Fine Lakes Township is a township in Saint Louis County, Minnesota, United States. The population was 114 at the 2020 census.

State Highway 73 (MN 73) serves as a main route in the township. Other routes include Prairie Lake Road and Hingeley Road.

The town was named after its "numerous little lakes" by its settlers.

==Geography==
According to the United States Census Bureau, the township has a total area of 35.9 sqmi; 34.1 sqmi is land and 1.8 sqmi, or 4.99%, is water.

Fine Lakes Township is located in the southwest part of Saint Louis County.

The Ahmik River, Mirbat Creek, and Hasty Brook all flow through Fine Lakes Township.

The Prairie River briefly enters the southwest part of the township and flows into Prairie Lake.

The southeast corner of Fine Lakes Township is located within the Fond du Lac State Forest.

===Adjacent townships, cities, and communities===
The following are adjacent to Fine Lakes Township :

- Prairie Lake Township (west)
- Halden Township (northwest)
- Floodwood Township (north)
- The city of Floodwood (north)
- Arrowhead Township (northeast and east)
- North Carlton Unorganized Territory of Carlton County (south)
- The city of Cromwell of Carlton County (south)
- Beseman Township of Carlton County (southwest)
- The city of Wright of Carlton County (southwest)

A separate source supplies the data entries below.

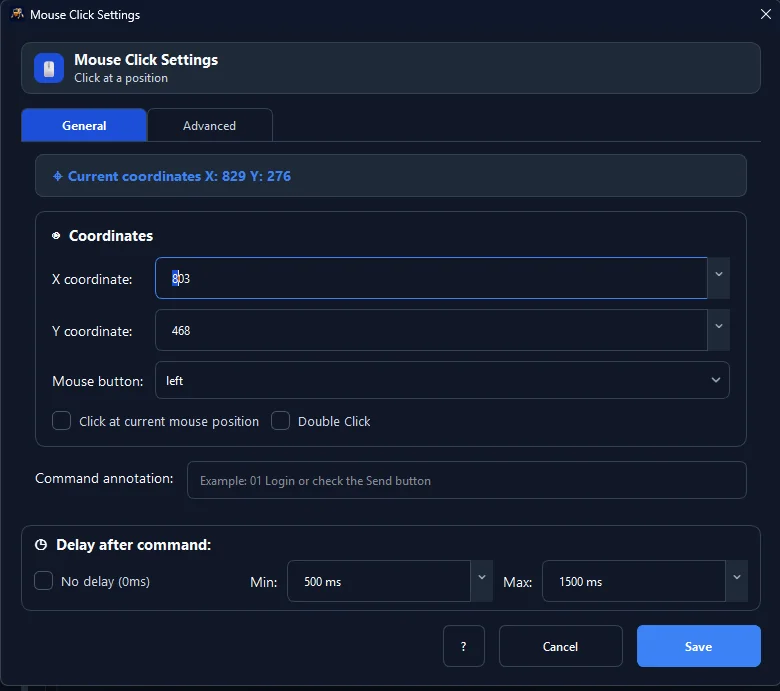Click the target icon next to Coordinates heading

click(x=56, y=235)
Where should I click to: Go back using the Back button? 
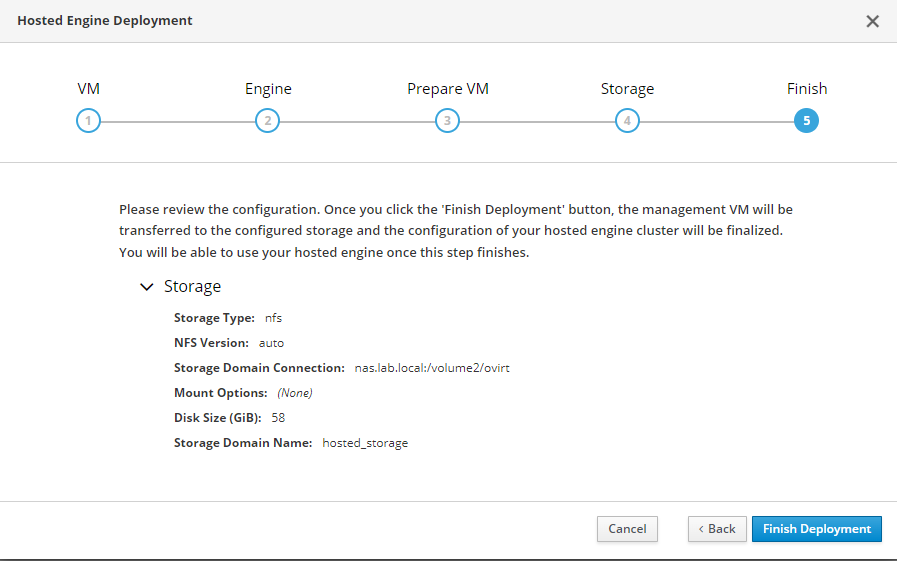pyautogui.click(x=717, y=529)
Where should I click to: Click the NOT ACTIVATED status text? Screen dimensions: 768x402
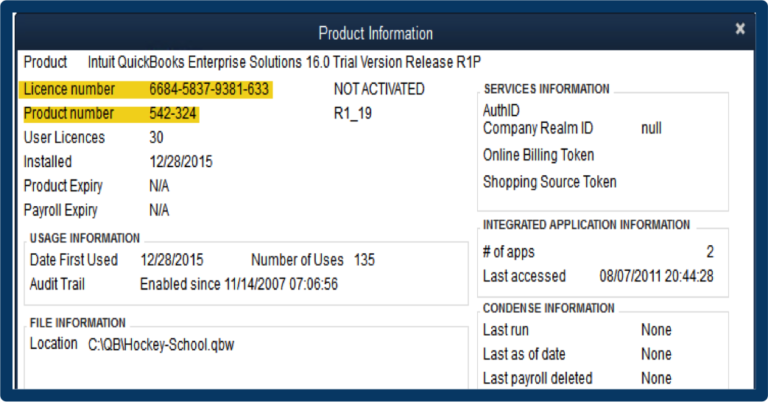(379, 89)
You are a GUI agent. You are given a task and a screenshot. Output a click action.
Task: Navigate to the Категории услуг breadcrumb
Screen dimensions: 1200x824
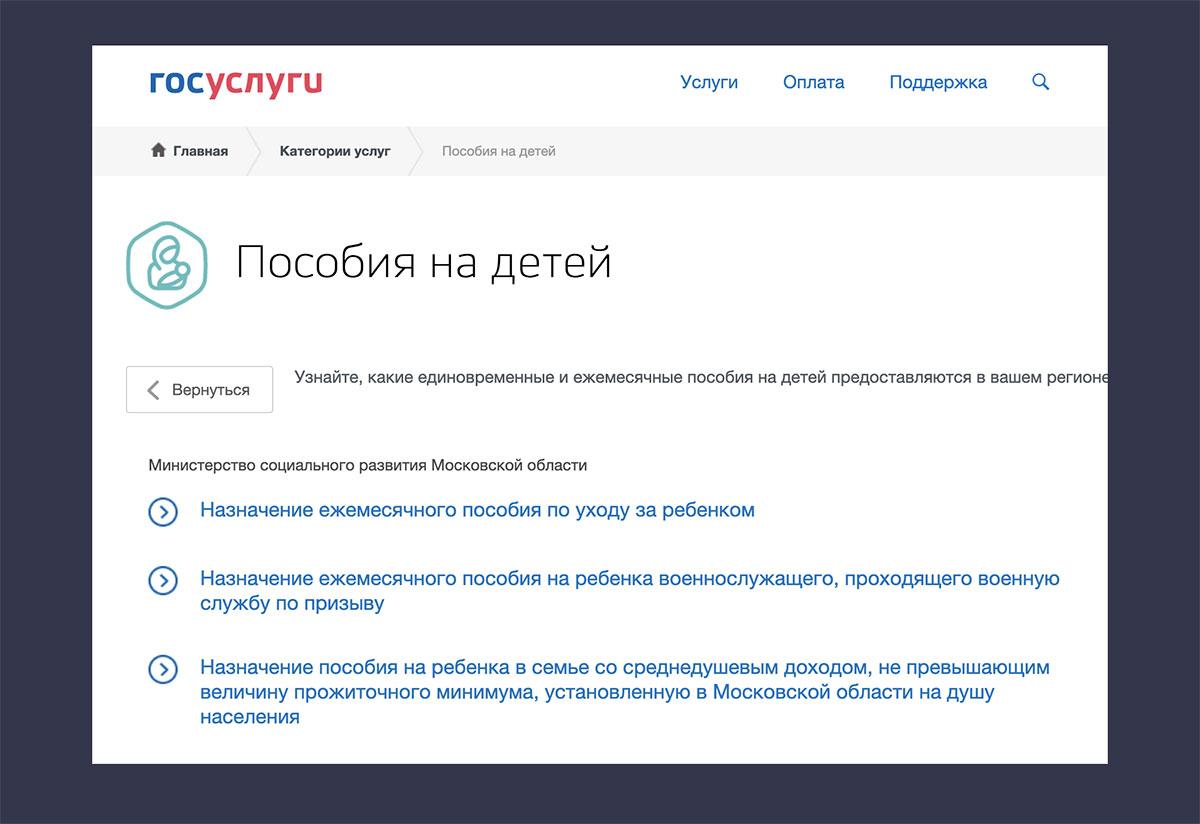tap(335, 151)
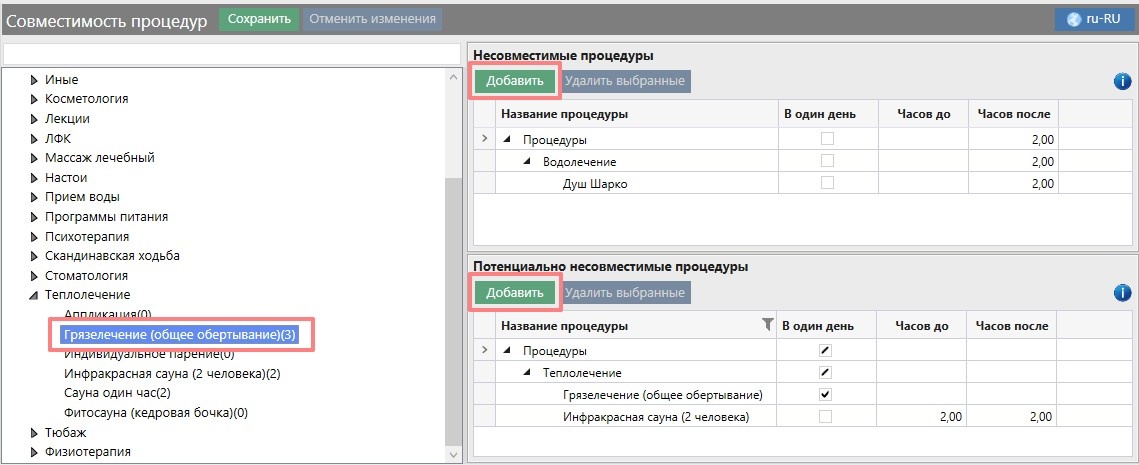Click the search field above the procedure tree

pyautogui.click(x=232, y=53)
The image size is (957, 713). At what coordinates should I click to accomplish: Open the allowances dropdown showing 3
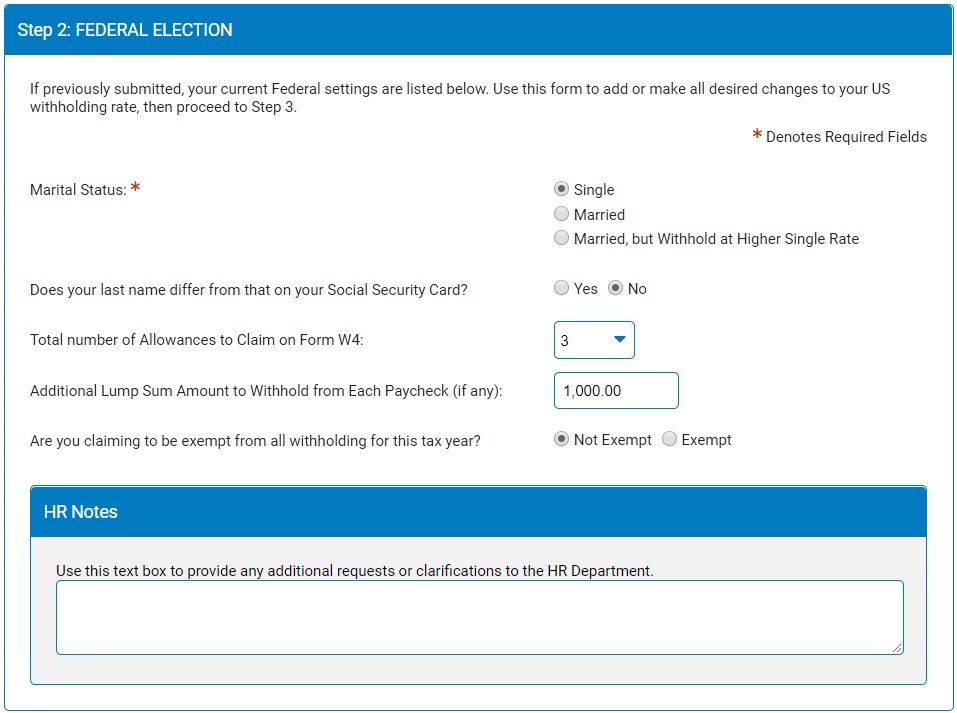[x=594, y=340]
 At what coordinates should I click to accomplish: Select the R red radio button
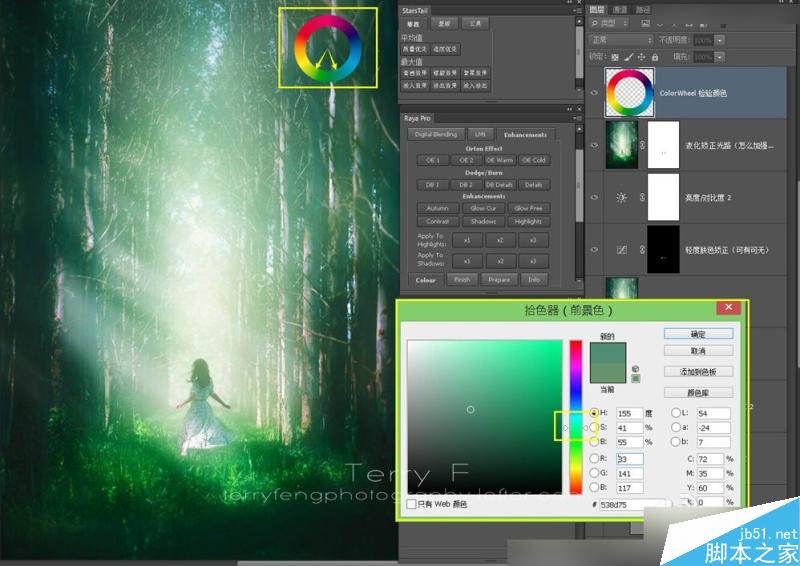point(594,458)
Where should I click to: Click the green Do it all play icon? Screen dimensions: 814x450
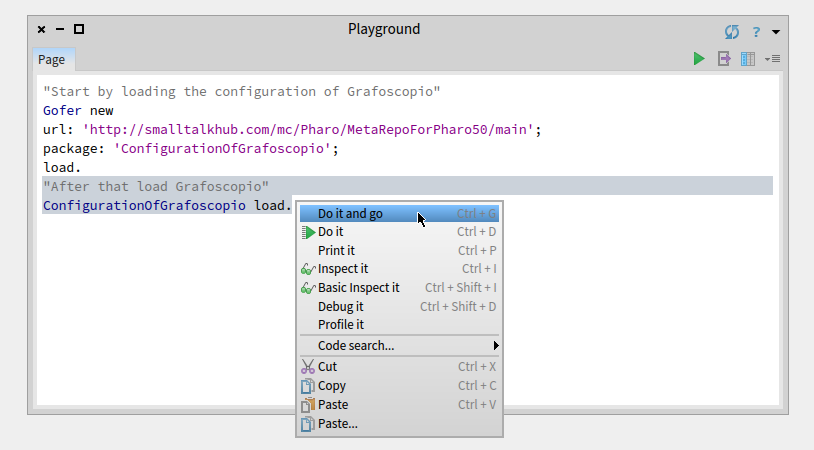pos(699,59)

Rogers Road runs east–west along Fine Lakes Township's northern boundary line with adjacent Floodwood Township. Clark Road also serves briefly as the boundary line between Fine Lakes and Floodwood Townships in the northwest corner of Fine Lakes Township.

==Demographics==
At the 2000 census there were 145 people, 57 households, and 45 families living in the township. The population density was 4.3 people per square mile (1.6/km^{2}). There were 215 housing units at an average density of 6.3/sq mi (2.4/km^{2}). The racial makeup of the township was 98.62% White and 1.38% Native American.
Of the 57 households 26.3% had children under the age of 18 living with them, 73.7% were married couples living together, 5.3% had a female householder with no husband present, and 19.3% were non-families. 15.8% of households were one person and 7.0% were one person aged 65 or older. The average household size was 2.54 and the average family size was 2.87.

The age distribution was 21.4% under the age of 18, 3.4% from 18 to 24, 28.3% from 25 to 44, 30.3% from 45 to 64, and 16.6% 65 or older. The median age was 42 years. For every 100 females, there were 104.2 males. For every 100 females age 18 and over, there were 107.3 males.

The median household income was $38,750 and the median family income was $40,625. Males had a median income of $26,875 versus $16,000 for females. The per capita income for the township was $16,015. There were 5.1% of families and 8.7% of the population living below the poverty line, including 18.2% of under eighteens and none of those over 64.